20-Gallon Water Tank — Any water tank with a flat top should work. Shorter tanks may have less accurate results.
KUS Water Level Sensor — I used the 15” sensor. For plastic tanks, use a sensor 1” shorter than the tank height.
Water Sensor Flange — Needed to mount the sensor to the tank.
40mm Hole Saw — To cut a hole in the top of the water tank.
ADC Electronics — I designed a custom PCB using an ESP8266. See below for details.

Step 1 — Install the sensor

Start by draining the water tank — drilling leaves plastic residue, so it’s easier to clean up when empty.

Choose a mounting location near the center of the tank top (the more centered, the less readings are affected by parking on a hill). Drill the 40mm hole, then drill the 5 screw holes around it using the flange or sensor as a template. Vacuum out any plastic debris.

Install the sensor using the flange — the flange goes inside the tank, the gasket and sensor go on top, with screws clamping everything together. The flange is C-shaped so it fits through the 40mm hole. I used longer 3” screws temporarily to hold the flange in place while aligning the sensor and starting the shorter screws. Once two screws are in place it stays aligned for the rest.

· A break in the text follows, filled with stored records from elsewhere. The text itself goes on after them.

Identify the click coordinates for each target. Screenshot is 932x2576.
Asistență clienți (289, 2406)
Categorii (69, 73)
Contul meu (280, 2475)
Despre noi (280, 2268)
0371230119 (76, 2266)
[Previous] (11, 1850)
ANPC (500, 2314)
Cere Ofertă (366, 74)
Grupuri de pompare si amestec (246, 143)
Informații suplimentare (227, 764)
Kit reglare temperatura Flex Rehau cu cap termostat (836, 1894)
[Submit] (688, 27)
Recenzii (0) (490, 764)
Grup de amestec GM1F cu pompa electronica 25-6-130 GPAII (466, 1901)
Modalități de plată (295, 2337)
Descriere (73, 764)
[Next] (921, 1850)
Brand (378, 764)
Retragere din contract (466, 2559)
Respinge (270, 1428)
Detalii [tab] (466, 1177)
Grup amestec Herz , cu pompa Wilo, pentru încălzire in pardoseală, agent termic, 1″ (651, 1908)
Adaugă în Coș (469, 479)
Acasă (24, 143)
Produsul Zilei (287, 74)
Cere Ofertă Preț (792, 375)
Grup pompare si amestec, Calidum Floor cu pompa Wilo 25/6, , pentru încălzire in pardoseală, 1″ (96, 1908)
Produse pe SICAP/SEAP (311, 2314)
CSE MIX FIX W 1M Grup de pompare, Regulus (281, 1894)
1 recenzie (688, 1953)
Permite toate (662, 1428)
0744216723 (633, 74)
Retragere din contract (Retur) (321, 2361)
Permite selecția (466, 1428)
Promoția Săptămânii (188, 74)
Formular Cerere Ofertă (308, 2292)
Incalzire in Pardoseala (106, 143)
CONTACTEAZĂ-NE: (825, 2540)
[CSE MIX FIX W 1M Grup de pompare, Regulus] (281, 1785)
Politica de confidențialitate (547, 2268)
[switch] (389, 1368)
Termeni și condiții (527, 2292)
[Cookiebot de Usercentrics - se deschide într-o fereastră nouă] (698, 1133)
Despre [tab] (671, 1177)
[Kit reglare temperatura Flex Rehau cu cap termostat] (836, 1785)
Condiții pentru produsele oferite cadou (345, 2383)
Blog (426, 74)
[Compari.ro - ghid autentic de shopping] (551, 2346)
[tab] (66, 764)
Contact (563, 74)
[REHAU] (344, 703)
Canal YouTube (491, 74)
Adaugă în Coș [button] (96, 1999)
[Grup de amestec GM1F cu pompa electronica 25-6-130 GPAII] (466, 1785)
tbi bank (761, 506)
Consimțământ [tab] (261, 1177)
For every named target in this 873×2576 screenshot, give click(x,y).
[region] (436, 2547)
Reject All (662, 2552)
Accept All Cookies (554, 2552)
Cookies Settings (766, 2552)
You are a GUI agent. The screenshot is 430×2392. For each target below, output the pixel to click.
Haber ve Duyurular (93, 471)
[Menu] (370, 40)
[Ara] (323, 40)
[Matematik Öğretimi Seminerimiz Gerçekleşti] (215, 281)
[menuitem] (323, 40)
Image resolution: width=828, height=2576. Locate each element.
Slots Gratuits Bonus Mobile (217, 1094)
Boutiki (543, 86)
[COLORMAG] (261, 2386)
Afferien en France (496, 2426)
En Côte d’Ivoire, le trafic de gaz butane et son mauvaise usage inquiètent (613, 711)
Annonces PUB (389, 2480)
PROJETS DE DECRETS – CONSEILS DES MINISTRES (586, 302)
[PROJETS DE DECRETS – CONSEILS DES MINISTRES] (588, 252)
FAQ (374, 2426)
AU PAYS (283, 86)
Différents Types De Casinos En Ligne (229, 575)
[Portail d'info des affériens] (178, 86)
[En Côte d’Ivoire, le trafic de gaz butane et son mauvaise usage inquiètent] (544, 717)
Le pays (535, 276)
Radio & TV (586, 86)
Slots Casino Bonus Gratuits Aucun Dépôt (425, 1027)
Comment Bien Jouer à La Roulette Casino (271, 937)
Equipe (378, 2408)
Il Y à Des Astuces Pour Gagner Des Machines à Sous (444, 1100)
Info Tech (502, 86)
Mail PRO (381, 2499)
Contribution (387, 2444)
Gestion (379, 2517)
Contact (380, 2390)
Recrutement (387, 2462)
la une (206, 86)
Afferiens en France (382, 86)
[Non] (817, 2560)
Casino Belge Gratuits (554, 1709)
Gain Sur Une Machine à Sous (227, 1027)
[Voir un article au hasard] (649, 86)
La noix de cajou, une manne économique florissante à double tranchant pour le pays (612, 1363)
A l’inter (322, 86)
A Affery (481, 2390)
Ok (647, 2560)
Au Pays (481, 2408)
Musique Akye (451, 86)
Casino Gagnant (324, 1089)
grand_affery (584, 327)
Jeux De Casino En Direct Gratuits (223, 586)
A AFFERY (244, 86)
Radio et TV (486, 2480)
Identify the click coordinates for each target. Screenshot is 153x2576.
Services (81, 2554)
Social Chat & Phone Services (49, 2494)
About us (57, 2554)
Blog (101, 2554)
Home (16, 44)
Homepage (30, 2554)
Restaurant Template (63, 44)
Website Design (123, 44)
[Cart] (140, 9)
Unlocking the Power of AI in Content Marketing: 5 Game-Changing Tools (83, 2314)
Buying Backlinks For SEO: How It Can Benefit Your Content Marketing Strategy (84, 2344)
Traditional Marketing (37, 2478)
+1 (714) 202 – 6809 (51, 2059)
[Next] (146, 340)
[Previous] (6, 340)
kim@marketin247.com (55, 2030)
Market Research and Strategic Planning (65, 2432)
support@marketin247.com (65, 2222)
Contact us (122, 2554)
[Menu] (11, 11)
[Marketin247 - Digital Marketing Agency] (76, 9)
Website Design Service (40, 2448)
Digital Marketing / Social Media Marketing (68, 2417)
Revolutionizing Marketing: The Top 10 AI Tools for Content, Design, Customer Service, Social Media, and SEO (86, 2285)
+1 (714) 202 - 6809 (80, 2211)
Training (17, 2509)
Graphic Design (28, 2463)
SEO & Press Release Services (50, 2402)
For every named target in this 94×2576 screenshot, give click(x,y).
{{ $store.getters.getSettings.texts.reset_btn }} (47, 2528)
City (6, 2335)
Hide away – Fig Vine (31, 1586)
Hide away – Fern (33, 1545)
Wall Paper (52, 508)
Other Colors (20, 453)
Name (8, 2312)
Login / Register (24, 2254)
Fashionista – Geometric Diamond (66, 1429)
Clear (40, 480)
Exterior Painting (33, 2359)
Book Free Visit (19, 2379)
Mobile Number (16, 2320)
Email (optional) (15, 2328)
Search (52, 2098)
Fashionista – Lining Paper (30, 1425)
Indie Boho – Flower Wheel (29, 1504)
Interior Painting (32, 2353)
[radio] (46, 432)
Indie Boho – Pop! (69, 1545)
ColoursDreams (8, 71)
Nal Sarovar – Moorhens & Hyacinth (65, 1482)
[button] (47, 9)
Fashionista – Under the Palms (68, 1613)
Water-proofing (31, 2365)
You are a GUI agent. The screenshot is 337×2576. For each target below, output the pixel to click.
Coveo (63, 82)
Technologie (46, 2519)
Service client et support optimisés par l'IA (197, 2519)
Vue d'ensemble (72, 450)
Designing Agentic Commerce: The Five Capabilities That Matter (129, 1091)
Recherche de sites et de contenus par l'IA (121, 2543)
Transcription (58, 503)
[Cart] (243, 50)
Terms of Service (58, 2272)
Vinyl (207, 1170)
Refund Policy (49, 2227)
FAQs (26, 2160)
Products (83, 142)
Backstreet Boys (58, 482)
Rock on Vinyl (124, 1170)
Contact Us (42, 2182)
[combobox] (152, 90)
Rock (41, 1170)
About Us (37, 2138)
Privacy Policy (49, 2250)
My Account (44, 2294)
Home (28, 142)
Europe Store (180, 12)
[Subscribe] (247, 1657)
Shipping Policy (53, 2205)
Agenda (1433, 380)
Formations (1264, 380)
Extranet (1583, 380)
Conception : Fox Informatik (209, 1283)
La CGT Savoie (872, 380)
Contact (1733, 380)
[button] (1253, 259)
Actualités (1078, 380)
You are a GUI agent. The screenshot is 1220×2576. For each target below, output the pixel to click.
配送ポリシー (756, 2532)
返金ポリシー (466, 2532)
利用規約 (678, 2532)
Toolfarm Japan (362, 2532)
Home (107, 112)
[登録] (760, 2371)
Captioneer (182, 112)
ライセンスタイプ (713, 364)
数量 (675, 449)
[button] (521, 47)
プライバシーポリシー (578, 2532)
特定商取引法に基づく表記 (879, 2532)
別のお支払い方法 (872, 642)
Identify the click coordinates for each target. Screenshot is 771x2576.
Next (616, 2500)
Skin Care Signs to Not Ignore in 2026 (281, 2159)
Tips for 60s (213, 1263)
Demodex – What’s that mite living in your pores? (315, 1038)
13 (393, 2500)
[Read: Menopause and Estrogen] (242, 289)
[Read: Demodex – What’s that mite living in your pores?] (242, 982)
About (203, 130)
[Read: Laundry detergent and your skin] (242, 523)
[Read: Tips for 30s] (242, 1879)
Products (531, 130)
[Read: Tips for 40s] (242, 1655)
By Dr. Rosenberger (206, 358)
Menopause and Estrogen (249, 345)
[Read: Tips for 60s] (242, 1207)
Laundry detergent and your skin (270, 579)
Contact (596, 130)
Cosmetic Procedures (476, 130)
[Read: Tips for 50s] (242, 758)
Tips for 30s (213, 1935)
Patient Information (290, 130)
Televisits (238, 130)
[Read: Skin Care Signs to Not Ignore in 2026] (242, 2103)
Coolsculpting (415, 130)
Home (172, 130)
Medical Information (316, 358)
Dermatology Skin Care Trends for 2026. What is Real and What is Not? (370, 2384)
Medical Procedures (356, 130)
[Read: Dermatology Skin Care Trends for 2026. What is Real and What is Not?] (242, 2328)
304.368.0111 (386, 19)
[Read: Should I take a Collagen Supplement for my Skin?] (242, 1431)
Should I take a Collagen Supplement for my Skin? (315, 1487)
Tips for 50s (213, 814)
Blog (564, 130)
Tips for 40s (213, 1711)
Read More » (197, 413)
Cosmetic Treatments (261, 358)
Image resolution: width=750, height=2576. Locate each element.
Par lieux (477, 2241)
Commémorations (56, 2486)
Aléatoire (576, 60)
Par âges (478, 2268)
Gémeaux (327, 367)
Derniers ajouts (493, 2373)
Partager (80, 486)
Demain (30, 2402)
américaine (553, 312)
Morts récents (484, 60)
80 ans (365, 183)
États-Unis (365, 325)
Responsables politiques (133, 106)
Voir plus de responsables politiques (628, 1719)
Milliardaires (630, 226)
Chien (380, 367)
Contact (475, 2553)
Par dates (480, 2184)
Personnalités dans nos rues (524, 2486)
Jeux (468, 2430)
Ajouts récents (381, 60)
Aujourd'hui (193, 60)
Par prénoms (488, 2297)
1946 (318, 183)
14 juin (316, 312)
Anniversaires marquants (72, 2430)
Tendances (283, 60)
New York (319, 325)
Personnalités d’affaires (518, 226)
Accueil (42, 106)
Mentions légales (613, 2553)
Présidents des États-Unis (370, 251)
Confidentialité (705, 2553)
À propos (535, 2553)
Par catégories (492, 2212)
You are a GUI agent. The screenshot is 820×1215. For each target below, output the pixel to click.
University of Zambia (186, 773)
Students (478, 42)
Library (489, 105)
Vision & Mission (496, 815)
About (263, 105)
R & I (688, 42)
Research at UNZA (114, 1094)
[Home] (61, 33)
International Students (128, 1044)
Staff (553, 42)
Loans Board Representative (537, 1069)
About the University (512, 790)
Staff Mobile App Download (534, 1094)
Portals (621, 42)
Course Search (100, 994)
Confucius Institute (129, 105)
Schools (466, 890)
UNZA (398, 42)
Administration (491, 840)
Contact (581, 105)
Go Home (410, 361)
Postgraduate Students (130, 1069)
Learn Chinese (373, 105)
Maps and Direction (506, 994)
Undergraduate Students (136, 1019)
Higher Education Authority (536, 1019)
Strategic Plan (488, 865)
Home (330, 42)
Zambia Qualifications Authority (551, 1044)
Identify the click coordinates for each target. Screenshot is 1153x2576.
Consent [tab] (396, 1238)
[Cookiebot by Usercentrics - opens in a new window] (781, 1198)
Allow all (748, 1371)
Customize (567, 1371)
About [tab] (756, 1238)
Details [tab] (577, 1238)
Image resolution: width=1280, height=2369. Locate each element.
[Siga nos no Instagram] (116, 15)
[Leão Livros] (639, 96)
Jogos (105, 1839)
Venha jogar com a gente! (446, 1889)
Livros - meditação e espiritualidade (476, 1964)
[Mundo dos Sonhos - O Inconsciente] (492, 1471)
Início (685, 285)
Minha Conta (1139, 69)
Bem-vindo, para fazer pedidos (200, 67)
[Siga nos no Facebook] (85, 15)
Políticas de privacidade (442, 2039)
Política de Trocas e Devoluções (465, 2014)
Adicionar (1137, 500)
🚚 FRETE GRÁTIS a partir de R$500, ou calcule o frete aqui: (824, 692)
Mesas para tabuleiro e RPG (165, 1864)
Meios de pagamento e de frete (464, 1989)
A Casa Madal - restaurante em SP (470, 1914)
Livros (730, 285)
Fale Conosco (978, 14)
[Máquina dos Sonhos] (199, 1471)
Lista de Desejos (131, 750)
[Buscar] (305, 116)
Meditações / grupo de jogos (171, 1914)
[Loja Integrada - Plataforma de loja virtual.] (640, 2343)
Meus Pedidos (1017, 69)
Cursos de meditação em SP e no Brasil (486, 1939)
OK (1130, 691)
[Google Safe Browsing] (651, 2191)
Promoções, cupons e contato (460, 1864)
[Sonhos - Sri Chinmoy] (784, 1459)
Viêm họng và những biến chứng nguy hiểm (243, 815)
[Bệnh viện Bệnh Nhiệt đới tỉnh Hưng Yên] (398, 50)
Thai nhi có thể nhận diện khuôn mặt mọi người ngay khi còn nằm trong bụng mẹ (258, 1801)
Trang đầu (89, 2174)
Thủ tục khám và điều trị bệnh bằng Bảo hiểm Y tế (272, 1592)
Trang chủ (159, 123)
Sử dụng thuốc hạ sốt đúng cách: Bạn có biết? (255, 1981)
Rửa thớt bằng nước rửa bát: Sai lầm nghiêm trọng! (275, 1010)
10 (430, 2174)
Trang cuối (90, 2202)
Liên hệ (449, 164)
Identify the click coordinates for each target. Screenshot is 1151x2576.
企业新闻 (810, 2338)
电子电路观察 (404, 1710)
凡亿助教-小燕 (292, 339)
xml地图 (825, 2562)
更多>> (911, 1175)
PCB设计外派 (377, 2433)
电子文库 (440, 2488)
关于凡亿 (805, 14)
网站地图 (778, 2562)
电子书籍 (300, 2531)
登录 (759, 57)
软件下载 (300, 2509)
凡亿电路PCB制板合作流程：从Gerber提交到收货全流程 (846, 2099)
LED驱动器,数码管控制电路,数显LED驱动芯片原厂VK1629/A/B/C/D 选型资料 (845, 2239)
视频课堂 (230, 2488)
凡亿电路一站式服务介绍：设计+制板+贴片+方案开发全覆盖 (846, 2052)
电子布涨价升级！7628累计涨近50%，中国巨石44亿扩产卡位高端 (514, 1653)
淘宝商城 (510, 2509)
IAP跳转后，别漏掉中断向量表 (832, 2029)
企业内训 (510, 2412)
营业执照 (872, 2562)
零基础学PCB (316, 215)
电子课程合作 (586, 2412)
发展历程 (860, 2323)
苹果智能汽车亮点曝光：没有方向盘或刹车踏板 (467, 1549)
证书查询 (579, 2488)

Water level sensor installed on the tank top

Step 2 — The voltage divider circuit

The KUS water level sensor acts as a variable resistor: 33Ω at full and 240Ω at empty. To read this we use a voltage divider to convert the resistance to a voltage readable by an ADC:

Voltage divider schematic for the water sensor

Connector J4 connects to the water level sensor. The capacitor helps reduce noise. With a 1kΩ resistor and an ADC max of 1V, the expected voltage range is about 0.105V (full) to 0.639V (empty).

Step 3 — ESP8266 and custom PCB

The Raspberry Pi doesn’t have a built-in ADC. I originally used an ADS1115 with I2C, but the distance between the water tank and the Pi caused noise issues. I switched to an ESP8266 which has a built-in ADC and communicates over WiFi.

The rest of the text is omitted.